We begin in Europe, as populous and rich as us, asking why it couldn’t shoulder a bigger role in security matters. But Europe is not a nation and doesn’t act like one; it’s a squabbling family, with no appetite for biting bullets. So in the 1990s ex-Yugoslav wars in its backyard, Europe dithered for years while atrocities mounted, until finally America cried “Enough!” and bombed the Serbs into accepting the Dayton peace deal we brokered. Unknown-2When trouble recrudesced in Kosovo in 1999, America, having learned the lesson, moved quickly this time,  again bombing the Serbs into submission. We had no U.N. authorization.

In the film, historian Niall Ferguson says that when America acted unilaterally in Kosovo, he and many like him were aghast (“agassed” in the subtitles). But Ferguson candidly admits he was wrong –  that America’s action was right, probably saved many lives, and made the world better.

“William Turner” types make “intervening in other countries’ internal affairs” sound nasty and illegitimate. That’s what we did in Kosovo. It’s what we didn’t do in Rwanda (800,000 dead), Darfur (200,000 dead), and Cambodia (1.7 million dead; Vietnam eventually intervened there to end the carnage).

Next, the Middle East. Too bad the Yugoslav lesson was forgotten (if Obama ever knew it) when it came to Syria (140,000 dead and counting; 9 million refugees).

Syrian street scene

Syrian street scene

The 2008 film predated Syria’s civil war, but argued that the Mid East is a volatile area liable to explode without America’s  deep engagement; which Syria proves true.

But why should we care? Why not just let others sort out their own problems? Apart from the simple humanitarian concern, today’s world doesn’t consist of disconnected self-contained ghettoes. In a globalized world, there’s really no such thing as a “local” problem, everything being connected to everything else. And regarding the Middle East in particular, there’s oil to be concerned about.

Unknown-3The film presents some interviews with typical “no war for oil” platitudes. A European favors solar and wind power, not violence; “Use your head,” he smugly concludes. Then the film shows how silly this is. How vital oil is for the entire world’s economy, and thus, to the well-being of people everywhere, especially the most disadvantaged and vulnerable, who tend to be hit hardest by any economic dislocation. And it’s actually not America that depends most on Mid East oil; it’s Europe and Asia, who are the chief beneficiaries of America’s global engagement. Not only have we kept oil flowing — America’s navy also plays a critical role in keeping open the sea lanes by which that oil flows to Europe and Asia, and by which much other world trade travels.

When people cynically say the Iraq war was “all about oil,” that may be partly true, but they seem to imagine we simply grabbed the oil — the behavior of conquerors throughout history — including WWII Japan (now getting its oil thanks to America’s global role). But we don’t grab oil, we pay for every drop. Had the Iraq war been “all about oil,” surely we could have simply made a deal with Saddam to buy it, saving ourselves the trillion or so the war cost.

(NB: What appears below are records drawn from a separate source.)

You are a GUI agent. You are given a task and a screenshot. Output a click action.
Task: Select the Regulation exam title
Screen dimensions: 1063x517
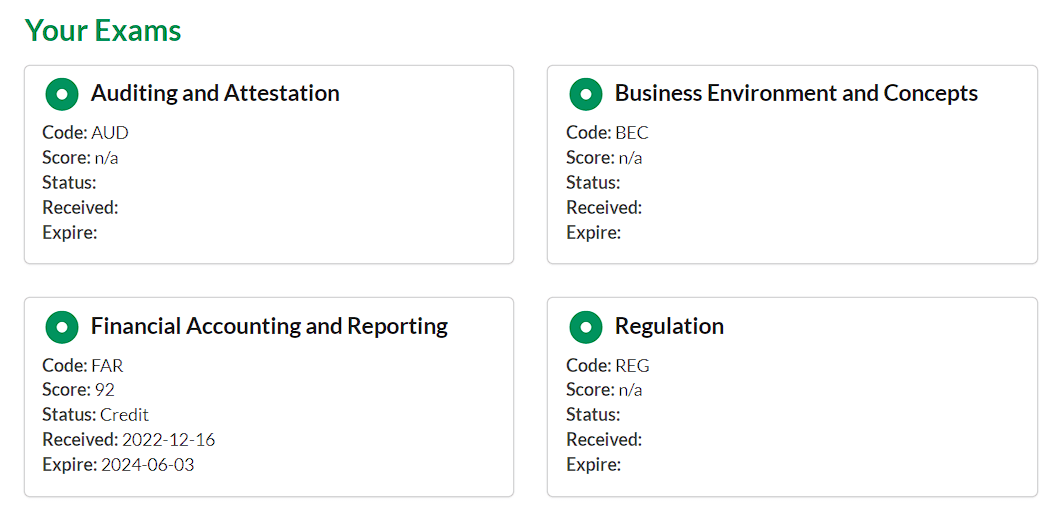(x=669, y=326)
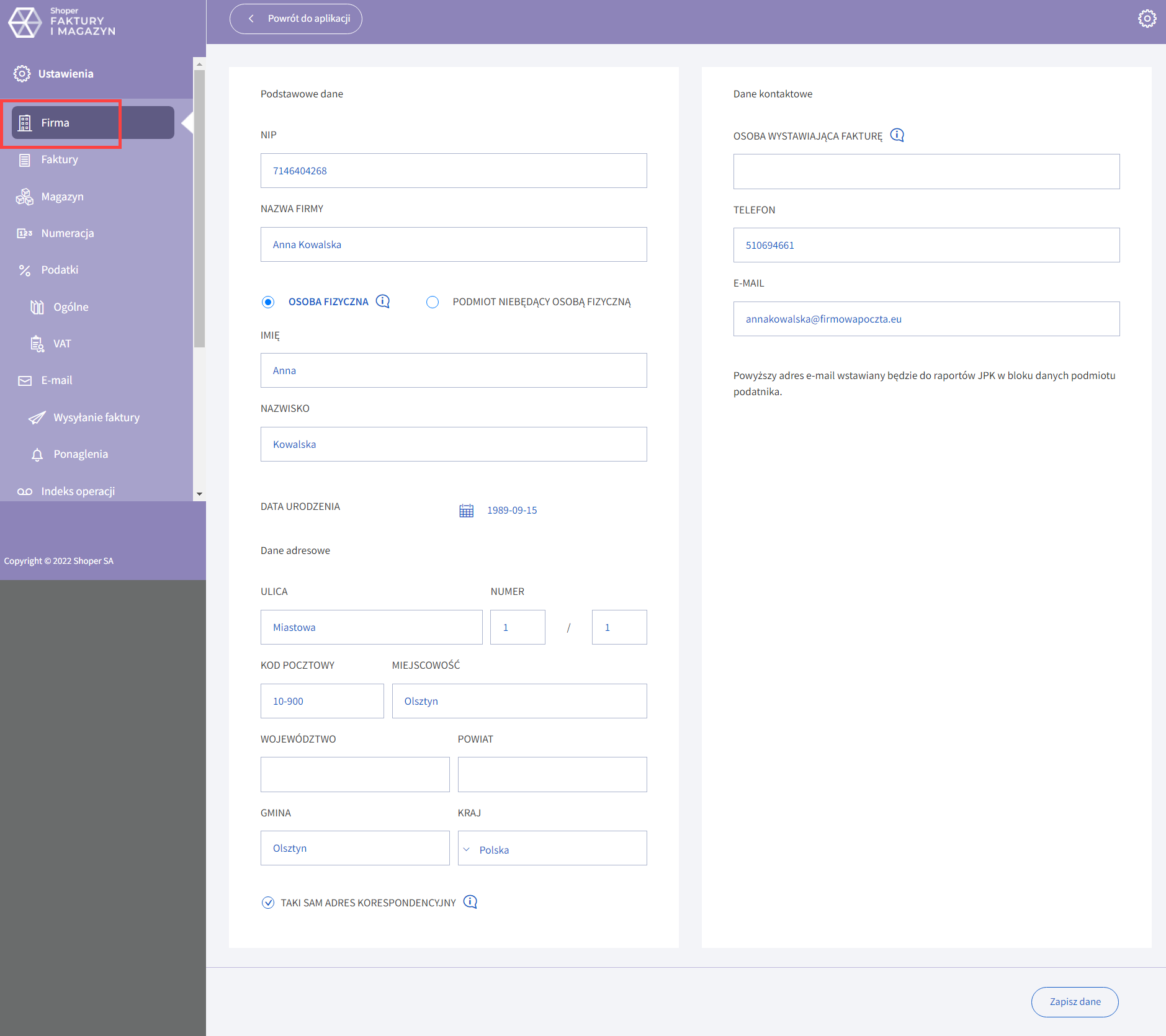Click the Zapisz dane button
Screen dimensions: 1166x1036
click(1074, 1001)
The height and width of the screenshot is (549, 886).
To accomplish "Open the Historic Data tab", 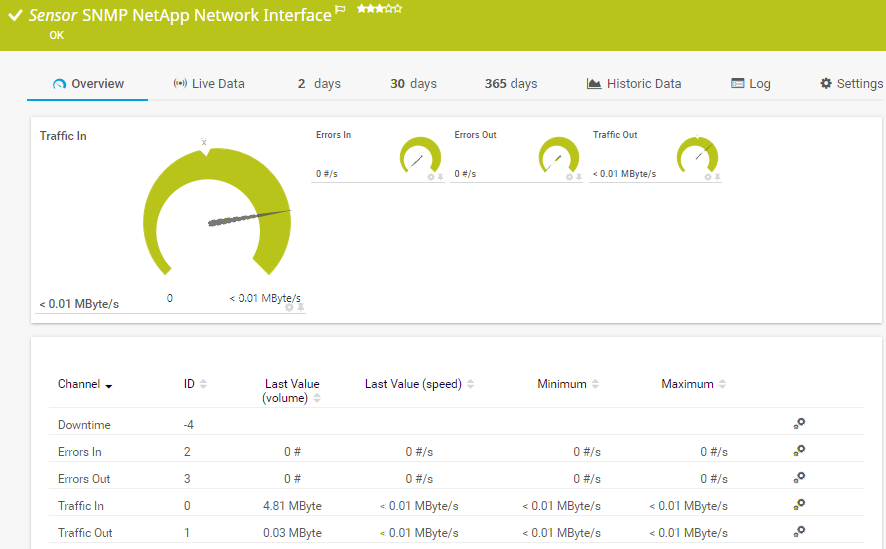I will point(634,84).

Japan, as the film shows, with its restrictive pacifist constitution, is a particular beneficiary of the U.S. security umbrella. And one might ask why Japan shouldn’t just pay for its own defense. Well, here’s something to think about. Absent America’s role, Japan, neighbor of nuclear-armed China and North Korea, would be forced to go nuclear itself. An increasingly jingoistic China deeply mistrusts Japan, and would be apoplectic if Japan got nukes. This would not be good.

South Korea too is under the umbrella. It’s more populous, and vastly richer, than North Korea. Why does the South need us? Unknown-4Well, North Korea is the most militarized society on earth, with an army of 1.5 million. South Korea’s capital, Seoul, is right near the border. The North tried to seize the South once before, and nearly succeeded till America stepped in. Our defense of South Korea is the only thing deterring repeat aggression.

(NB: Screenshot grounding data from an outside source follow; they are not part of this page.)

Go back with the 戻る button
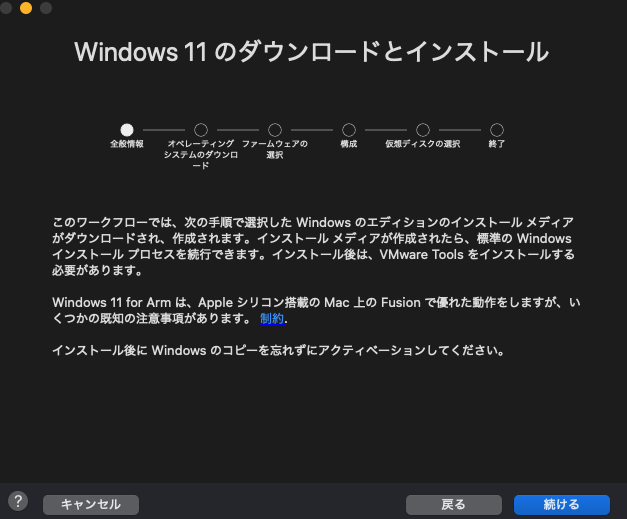627x519 pixels. 453,504
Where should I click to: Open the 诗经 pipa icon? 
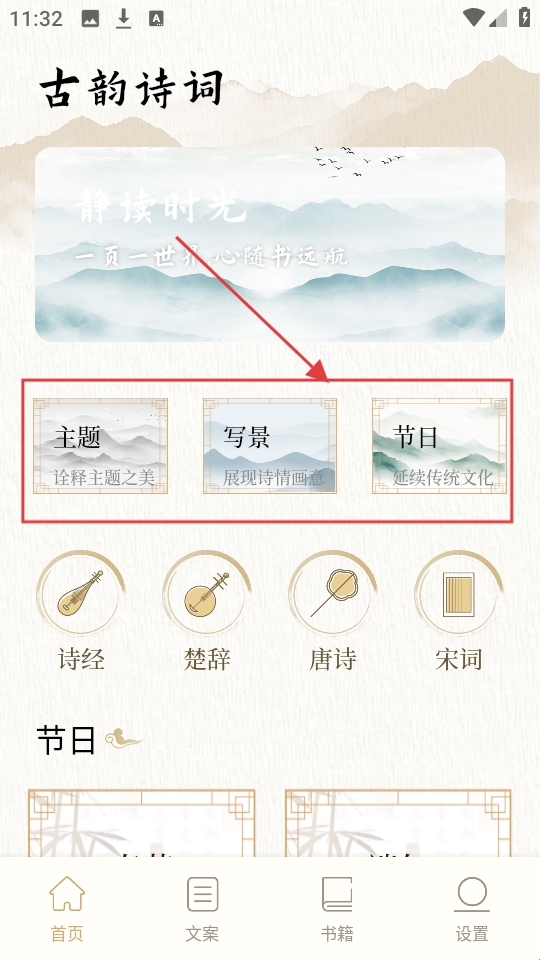pos(81,593)
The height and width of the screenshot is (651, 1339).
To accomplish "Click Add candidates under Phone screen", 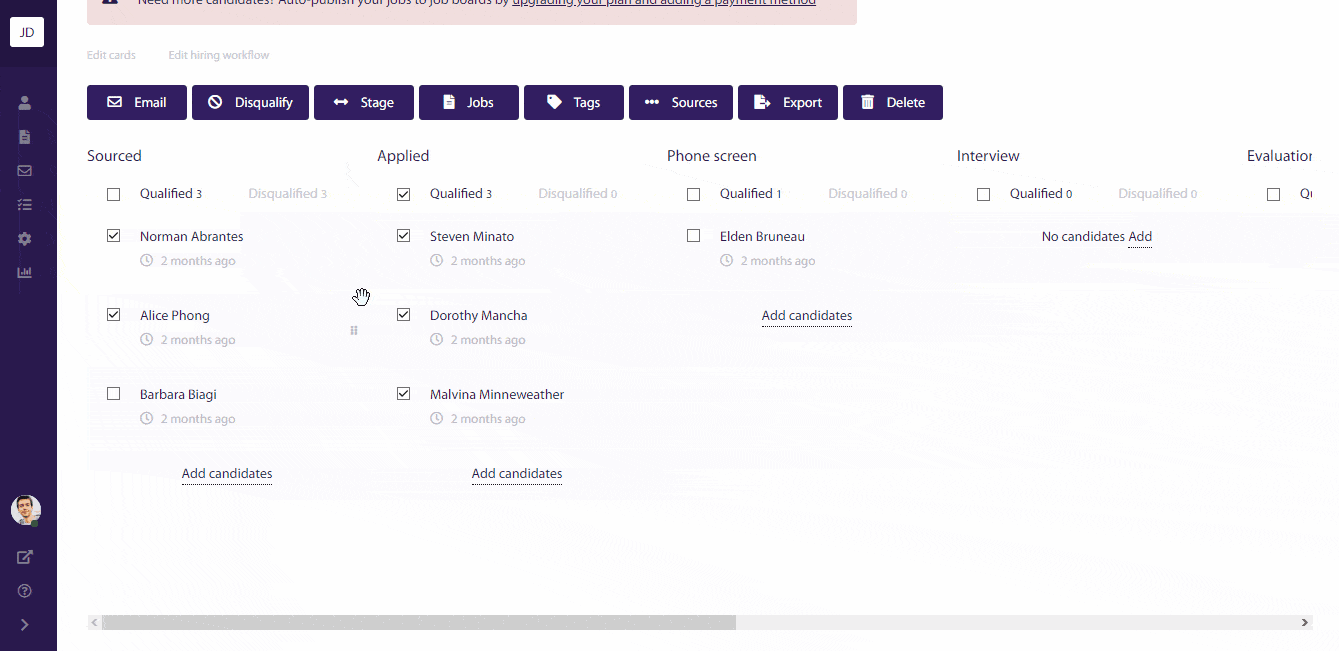I will pyautogui.click(x=807, y=316).

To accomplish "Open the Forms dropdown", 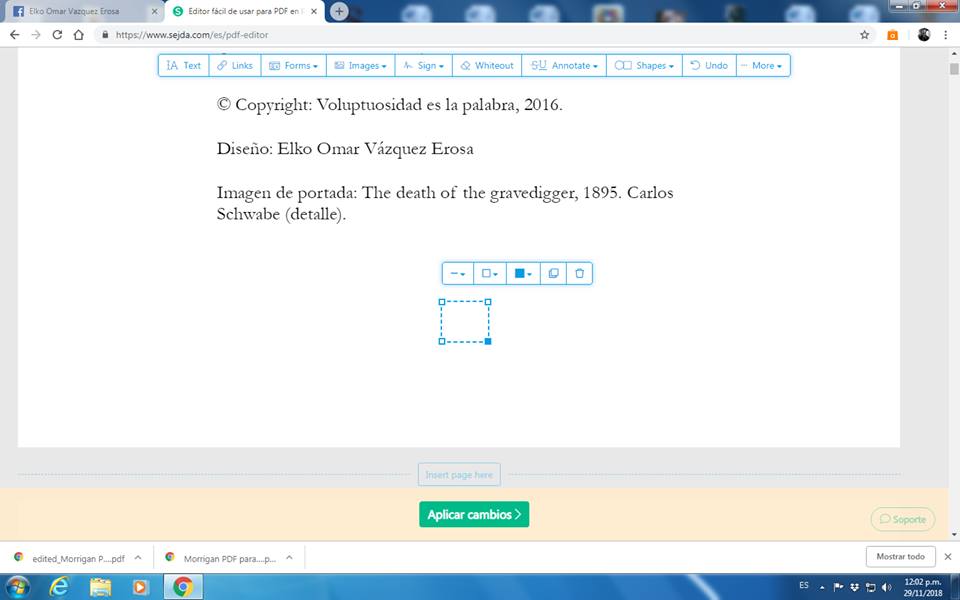I will pyautogui.click(x=293, y=65).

Then there’s Taiwan. The Chinese insist it’s part of China, and upon their right to take it by force some day. Taiwan is a prosperous democratic free market country playing an important role in the world economy, which we have pledged to defend. A Chinese invasion of Taiwan would have untold disruptive consequences. But China wouldn’t dare try it as long as we stand behind Taiwan. Cutting Taiwan loose just isn’t an option.

And so it goes, all over the world. America plays an indispensable role in global security and stability, and lubricating international commerce. On our recent Dubai trip, a Pakistani cab driver volunteered the understanding that small countries like Dubai are effectively protected by America. No other nation can fulfill this role. Without it, the world would be a much worse place — worse for everyone, including us. 

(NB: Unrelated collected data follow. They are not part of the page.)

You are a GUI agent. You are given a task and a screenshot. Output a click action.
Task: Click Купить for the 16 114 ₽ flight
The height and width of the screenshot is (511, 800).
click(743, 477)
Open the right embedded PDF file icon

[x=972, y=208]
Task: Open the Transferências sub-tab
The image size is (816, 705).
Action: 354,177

We already see the consequences of even a little bit of American disengagement, of “leading from behind.” Failure to engage early in Syria produced a metastasizing horror. And if we’d been more decisive about Syria, would Russia have been emboldened to invade Crimea? And if Russia gets away with that, with barely a slap on the wrist, what’s next? China is in dispute with various nations, most prominently Japan, over Pacific territorial claims. Will China now feel free to settle them by force?

At film’s end, President Turner runs for re-election touting fulfillment of his promises. Our troops have all come home. Nothing is said about how the world fares.

images-1

Maybe too soon for the shit to have hit the fan.

A New Cold War?

March 17, 2014

DUBAI, U.A.E. — I recently  participated in a discussion where someone said, “Why is Obama taking such a strong stance on Ukraine?” Huh? Meantime, the “Obama is weak” trope is commonplace; with the retort being, “What would you have him do? Send troops?”

UnknownThis is a 1938 moment. It’s clear we’re really just hoping Herr Putin will be appeased by Crimea only, and won’t go further. We play-act at diplomacy with the Russians virtually laughing in our faces while they do send troops — shredding a key principle which has undergirded the modern world’s peace among major nations, and threatening return to an earlier and nastier paradigm. If Russia can invade a place on the phony pretext of protecting its countrymen, well, there are a lot of them in a lot of places. We can’t have this. Russia must pay a price sufficient to get this demon back in the bottle.

I’ve suggested that Obama’s fecklessness on Syria emboldened Russia. Actually, we can go back to 2008 (pre-Obama) when Russia was countenanced to grab a chunk of Georgia with scarcely a murmur of scolding. Or back to the 1990s, when I already felt we were muffing the opportunity to enfold Russia securely into the world community. We were too inhibited by our habitual enmity, unable to turn completely on a dime. Nor could Russia, but we should have been better.

It’s been widely argued that expanding NATO to Russia’s border was a mistake, a provocation. But it was Russia that chose to see it that way, though we did fail to spin it differently. However, now we see that NATO expansion was not a mistake; being obligated to defend all its members debars Russia from invading any of them, like the Baltics. Likewise Ukraine, had it been brought into NATO.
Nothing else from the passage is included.